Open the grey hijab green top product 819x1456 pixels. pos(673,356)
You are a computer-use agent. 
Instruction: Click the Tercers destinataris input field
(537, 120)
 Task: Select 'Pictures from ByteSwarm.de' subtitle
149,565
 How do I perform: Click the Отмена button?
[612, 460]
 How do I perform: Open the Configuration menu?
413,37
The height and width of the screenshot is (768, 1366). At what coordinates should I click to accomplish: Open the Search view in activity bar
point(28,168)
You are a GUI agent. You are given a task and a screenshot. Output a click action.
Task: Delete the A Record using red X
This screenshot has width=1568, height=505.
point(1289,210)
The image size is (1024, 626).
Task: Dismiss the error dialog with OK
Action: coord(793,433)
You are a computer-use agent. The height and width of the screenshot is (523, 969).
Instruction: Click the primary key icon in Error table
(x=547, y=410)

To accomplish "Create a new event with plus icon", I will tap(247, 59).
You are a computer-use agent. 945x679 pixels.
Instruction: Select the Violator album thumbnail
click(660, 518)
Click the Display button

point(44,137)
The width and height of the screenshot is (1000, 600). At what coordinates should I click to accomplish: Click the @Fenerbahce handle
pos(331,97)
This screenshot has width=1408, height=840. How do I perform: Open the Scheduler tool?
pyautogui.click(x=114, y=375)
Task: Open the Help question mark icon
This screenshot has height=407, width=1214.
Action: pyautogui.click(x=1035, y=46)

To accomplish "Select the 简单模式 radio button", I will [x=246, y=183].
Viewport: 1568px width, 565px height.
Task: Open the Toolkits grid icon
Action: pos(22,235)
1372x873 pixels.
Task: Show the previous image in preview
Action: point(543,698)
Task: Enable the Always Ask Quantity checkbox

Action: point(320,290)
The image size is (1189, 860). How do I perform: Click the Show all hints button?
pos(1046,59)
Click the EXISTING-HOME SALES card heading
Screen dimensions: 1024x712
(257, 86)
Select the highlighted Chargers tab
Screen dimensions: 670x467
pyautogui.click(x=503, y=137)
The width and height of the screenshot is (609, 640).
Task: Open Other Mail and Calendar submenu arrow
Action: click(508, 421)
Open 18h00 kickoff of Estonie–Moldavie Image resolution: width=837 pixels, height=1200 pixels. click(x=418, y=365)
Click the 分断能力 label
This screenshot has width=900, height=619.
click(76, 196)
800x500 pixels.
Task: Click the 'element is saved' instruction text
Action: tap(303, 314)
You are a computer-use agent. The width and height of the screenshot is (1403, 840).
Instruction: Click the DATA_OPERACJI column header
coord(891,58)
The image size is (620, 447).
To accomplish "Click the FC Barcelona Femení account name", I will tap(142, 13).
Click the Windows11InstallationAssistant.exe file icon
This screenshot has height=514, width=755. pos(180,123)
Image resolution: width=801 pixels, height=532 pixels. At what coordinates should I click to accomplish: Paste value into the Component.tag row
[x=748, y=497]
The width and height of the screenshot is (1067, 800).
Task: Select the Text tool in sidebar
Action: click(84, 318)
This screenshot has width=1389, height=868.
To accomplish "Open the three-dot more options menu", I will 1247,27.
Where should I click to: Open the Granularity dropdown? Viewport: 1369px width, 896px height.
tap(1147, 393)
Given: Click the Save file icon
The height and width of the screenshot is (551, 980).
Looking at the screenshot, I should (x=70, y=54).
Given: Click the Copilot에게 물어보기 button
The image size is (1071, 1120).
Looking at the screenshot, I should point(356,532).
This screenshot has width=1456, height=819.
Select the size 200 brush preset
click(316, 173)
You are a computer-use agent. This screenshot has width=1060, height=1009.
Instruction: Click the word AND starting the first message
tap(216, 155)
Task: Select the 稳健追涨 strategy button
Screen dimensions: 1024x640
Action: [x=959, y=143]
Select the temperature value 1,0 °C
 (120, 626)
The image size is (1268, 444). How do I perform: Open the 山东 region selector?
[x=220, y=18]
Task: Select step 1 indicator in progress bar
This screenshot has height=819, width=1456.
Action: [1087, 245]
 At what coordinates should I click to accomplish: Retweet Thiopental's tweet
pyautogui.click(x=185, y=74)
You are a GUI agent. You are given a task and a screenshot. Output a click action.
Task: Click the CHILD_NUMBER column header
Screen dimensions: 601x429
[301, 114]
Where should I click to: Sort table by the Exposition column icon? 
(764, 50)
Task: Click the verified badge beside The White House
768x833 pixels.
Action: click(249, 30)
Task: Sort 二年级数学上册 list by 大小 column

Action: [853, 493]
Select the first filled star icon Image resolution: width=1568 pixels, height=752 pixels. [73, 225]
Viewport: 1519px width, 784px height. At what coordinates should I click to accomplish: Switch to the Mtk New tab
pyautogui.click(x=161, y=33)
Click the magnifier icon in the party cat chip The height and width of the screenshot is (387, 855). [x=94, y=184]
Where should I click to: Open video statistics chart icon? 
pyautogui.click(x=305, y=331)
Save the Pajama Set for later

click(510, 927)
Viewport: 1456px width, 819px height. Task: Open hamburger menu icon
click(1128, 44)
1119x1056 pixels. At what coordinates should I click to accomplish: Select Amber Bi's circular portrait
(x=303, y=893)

▶ [Your goal] Copy every row above word for word, without changing any character.

▶ [Solution]
Open the grey hijab green top product 819x1456 pixels. pos(673,356)
You are a computer-use agent. 
Instruction: Click the Tercers destinataris input field
(537, 120)
 Task: Select 'Pictures from ByteSwarm.de' subtitle
149,565
 How do I perform: Click the Отмена button?
[612, 460]
 How do I perform: Open the Configuration menu?
413,37
The height and width of the screenshot is (768, 1366). At what coordinates should I click to accomplish: Open the Search view in activity bar
point(28,168)
You are a GUI agent. You are given a task and a screenshot. Output a click action.
Task: Delete the A Record using red X
This screenshot has width=1568, height=505.
point(1289,210)
The image size is (1024, 626).
Task: Dismiss the error dialog with OK
Action: coord(793,433)
You are a computer-use agent. The height and width of the screenshot is (523, 969).
Instruction: Click the primary key icon in Error table
(x=547, y=410)

To accomplish "Create a new event with plus icon", I will tap(247, 59).
You are a computer-use agent. 945x679 pixels.
Instruction: Select the Violator album thumbnail
click(660, 518)
Click the Display button

point(44,137)
The width and height of the screenshot is (1000, 600). At what coordinates should I click to accomplish: Click the @Fenerbahce handle
pos(331,97)
This screenshot has width=1408, height=840. How do I perform: Open the Scheduler tool?
pyautogui.click(x=114, y=375)
Task: Open the Help question mark icon
This screenshot has height=407, width=1214.
Action: pyautogui.click(x=1035, y=46)

To accomplish "Select the 简单模式 radio button", I will [x=246, y=183].
Viewport: 1568px width, 565px height.
Task: Open the Toolkits grid icon
Action: pos(22,235)
1372x873 pixels.
Task: Show the previous image in preview
Action: point(543,698)
Task: Enable the Always Ask Quantity checkbox

Action: point(320,290)
The image size is (1189, 860). How do I perform: Click the Show all hints button?
pos(1046,59)
Click the EXISTING-HOME SALES card heading
Screen dimensions: 1024x712
(257, 86)
Select the highlighted Chargers tab
Screen dimensions: 670x467
pyautogui.click(x=503, y=137)
The width and height of the screenshot is (609, 640).
Task: Open Other Mail and Calendar submenu arrow
Action: click(508, 421)
Open 18h00 kickoff of Estonie–Moldavie Image resolution: width=837 pixels, height=1200 pixels. click(x=418, y=365)
Click the 分断能力 label
This screenshot has width=900, height=619.
click(76, 196)
800x500 pixels.
Task: Click the 'element is saved' instruction text
Action: tap(303, 314)
You are a computer-use agent. The width and height of the screenshot is (1403, 840).
Instruction: Click the DATA_OPERACJI column header
coord(891,58)
The image size is (620, 447).
To accomplish "Click the FC Barcelona Femení account name", I will tap(142, 13).
Click the Windows11InstallationAssistant.exe file icon
This screenshot has height=514, width=755. pos(180,123)
Image resolution: width=801 pixels, height=532 pixels. At what coordinates should I click to accomplish: Paste value into the Component.tag row
[x=748, y=497]
The width and height of the screenshot is (1067, 800).
Task: Select the Text tool in sidebar
Action: click(84, 318)
This screenshot has width=1389, height=868.
To accomplish "Open the three-dot more options menu", I will 1247,27.
Where should I click to: Open the Granularity dropdown? Viewport: 1369px width, 896px height.
tap(1147, 393)
Given: Click the Save file icon
The height and width of the screenshot is (551, 980).
Looking at the screenshot, I should (x=70, y=54).
Given: Click the Copilot에게 물어보기 button
The image size is (1071, 1120).
Looking at the screenshot, I should point(356,532).
This screenshot has width=1456, height=819.
Select the size 200 brush preset
click(316, 173)
You are a computer-use agent. This screenshot has width=1060, height=1009.
Instruction: Click the word AND starting the first message
tap(216, 155)
Task: Select the 稳健追涨 strategy button
Screen dimensions: 1024x640
Action: [x=959, y=143]
Select the temperature value 1,0 °C
 (120, 626)
The image size is (1268, 444). How do I perform: Open the 山东 region selector?
[x=220, y=18]
Task: Select step 1 indicator in progress bar
This screenshot has height=819, width=1456.
Action: [1087, 245]
 At what coordinates should I click to accomplish: Retweet Thiopental's tweet
pyautogui.click(x=185, y=74)
You are a GUI agent. You are given a task and a screenshot. Output a click action.
Task: Click the CHILD_NUMBER column header
Screen dimensions: 601x429
[301, 114]
Where should I click to: Sort table by the Exposition column icon? 
(764, 50)
Task: Click the verified badge beside The White House
768x833 pixels.
Action: click(249, 30)
Task: Sort 二年级数学上册 list by 大小 column

Action: [853, 493]
Select the first filled star icon Image resolution: width=1568 pixels, height=752 pixels. [73, 225]
Viewport: 1519px width, 784px height. At what coordinates should I click to accomplish: Switch to the Mtk New tab
pyautogui.click(x=161, y=33)
Click the magnifier icon in the party cat chip The height and width of the screenshot is (387, 855). [x=94, y=184]
Where should I click to: Open video statistics chart icon? 
pyautogui.click(x=305, y=331)
Save the Pajama Set for later

click(510, 927)
Viewport: 1456px width, 819px height. Task: Open hamburger menu icon
click(1128, 44)
1119x1056 pixels. At what coordinates should I click to accomplish: Select Amber Bi's circular portrait
(x=303, y=893)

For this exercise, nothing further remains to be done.